You are an experienced gambler. Now you need to assist me to make decisions in Texas Hold'em games. You have been provided with a series of observable information:

    Player amount: [5], Currency: USD, Blind value: [$1.00/$2.00], Order: [1, 2, 3, 4, 5], Seat 1 is the button.

    My cards: ['9c', 'Tc'], the characteristics of my cards: ["suit", "close"], My seat: [Seat 4]

    Stage: "FLOP", Public cards: ['3c', '8c', 'Jh', '**', '**']
    My rank: ["Flush Draw"], Money: [198.00], Action: ["call"]

    Seat 1: ['**', '**'], Money: [200.00], Action: ["fold"], Discard: [True]
    Seat 2: ['**', '**'], Money: [199.00], Action: ["post SB 1.00", "call", "check"], Discard: [False]
    Seat 3: ['**', '**'], Money: [200.00], Action: ["post BB 2.00", "check"], Discard: [False]
    Seat 5: ['**', '**'], Money: [200.00], Action: ["fold"], Discard: [True]

The pot value is [6.00]

The actions can be: ["fold", "check", "bet", "all-in"]. What should I do? If I choose to "bet", then how much? Choose a number from [2.00, 5.00, 10.00, 15.00, 30.00, 60.00, 120.00].

Expected Output:

bet 5.00

Example 5 - Facing a Raise (Re-raising opportunity)

Input:

You are an experienced gambler. Now you need to assist me to make decisions in Texas Hold'em games. You have been provided with a series of observable information:

    Player amount: [4], Currency: USD, Blind value: [$2.00/$5.00], Order: [1, 2, 3, 4], Seat 1 is the button.

    My cards: ['Ad', 'Kd'], the characteristics of my cards: ["suit", "high", "close"], My seat: [Seat 3]

    Stage: "TURN", Public cards: ['7d', 'Td', '2c', 'Qh', '**']
    My rank: ["Flush Draw"], Money: [180.00], Action: ["post BB 5.00", "bet 15.00"]

    Seat 1: ['**', '**'], Money: [200.00], Action: ["fold"], Discard: [True]
    Seat 2: ['**', '**'], Money: [135.00], Action: ["post SB 2.00", "call", "raise 45.00"], Discard: [False]
    Seat 4: ['**', '**'], Money: [195.00], Action: ["fold"], Discard: [True]

The pot value is [85.00]

The actions can be: ["fold", "call", "re-raise", "all-in"]. What should I do?
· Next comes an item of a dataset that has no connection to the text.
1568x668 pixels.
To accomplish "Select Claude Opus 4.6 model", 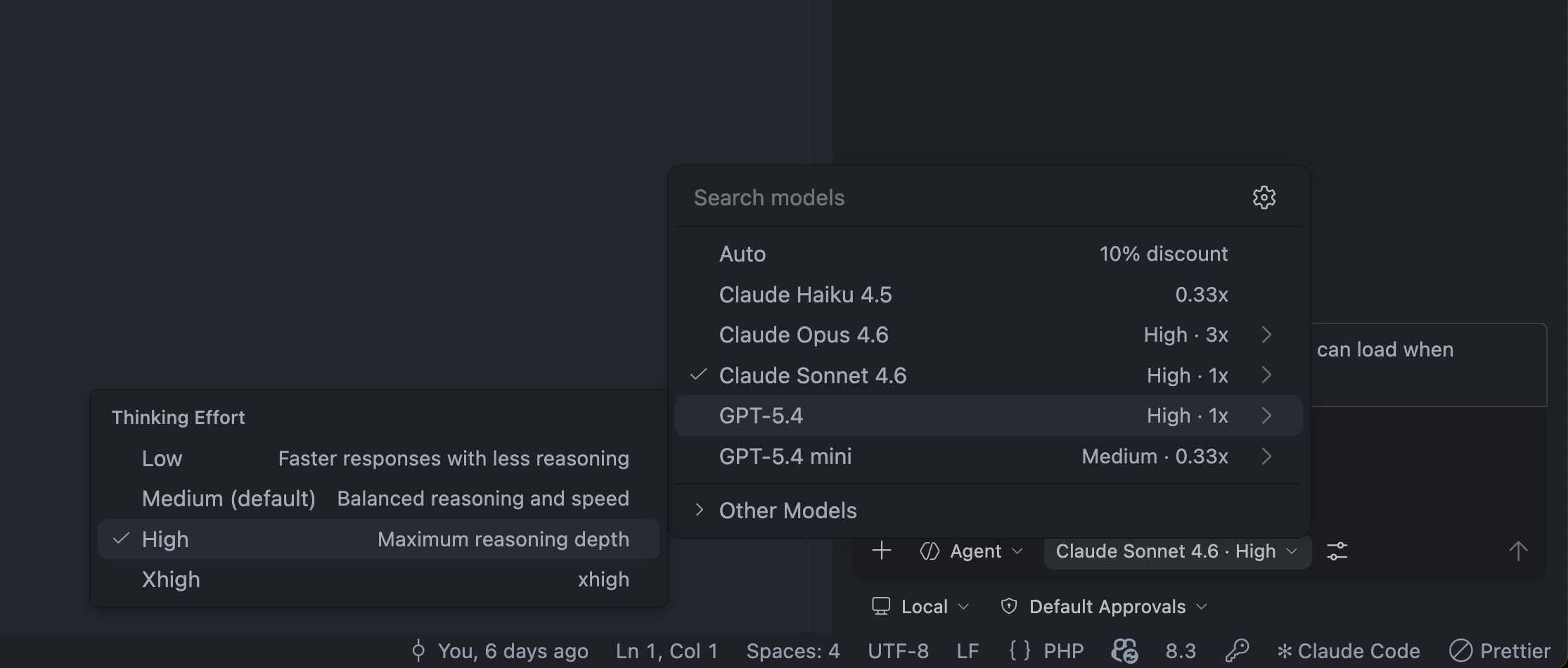I will 804,335.
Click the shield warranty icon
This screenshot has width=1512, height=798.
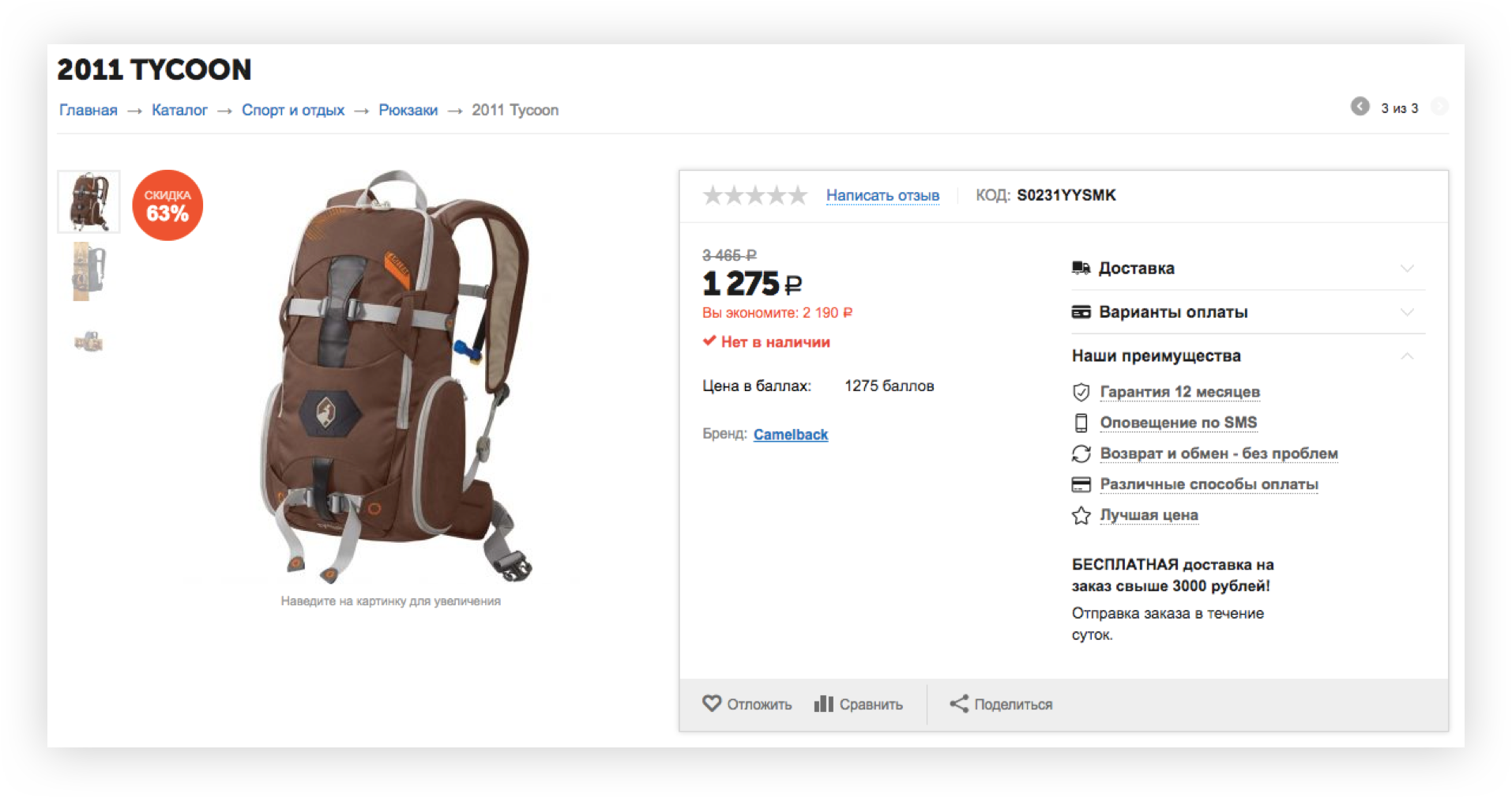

If I choose to "re-raise", then how much? Choose a number from [90.00, 135.00].

Expected Output:

call

Reward Function Basis

The reward function used for reinforcement learning evaluates model outputs based on how closely they match the winning player's action. Two primary components are considered:

  1. Action Match Reward: Scores based on matching the action type (fold, check, call, bet, raise)

    • Exact match: 1.0
    • Action type match (e.g., bet vs. raise): 0.7
    • Related action match (e.g., aggressive vs. passive): 0.5
  2. Bet Sizing Reward: For bet/raise actions, scores based on how closely the bet amount matches

    • Perfect match: 1.0
    • Scores decrease linearly as deviation increases
    • Zero score beyond max deviation threshold (default 50%)

These components are combined in the CombinedPokerReward with configurable weights (default: 60% action, 40% sizing) to produce the final reward signal for training.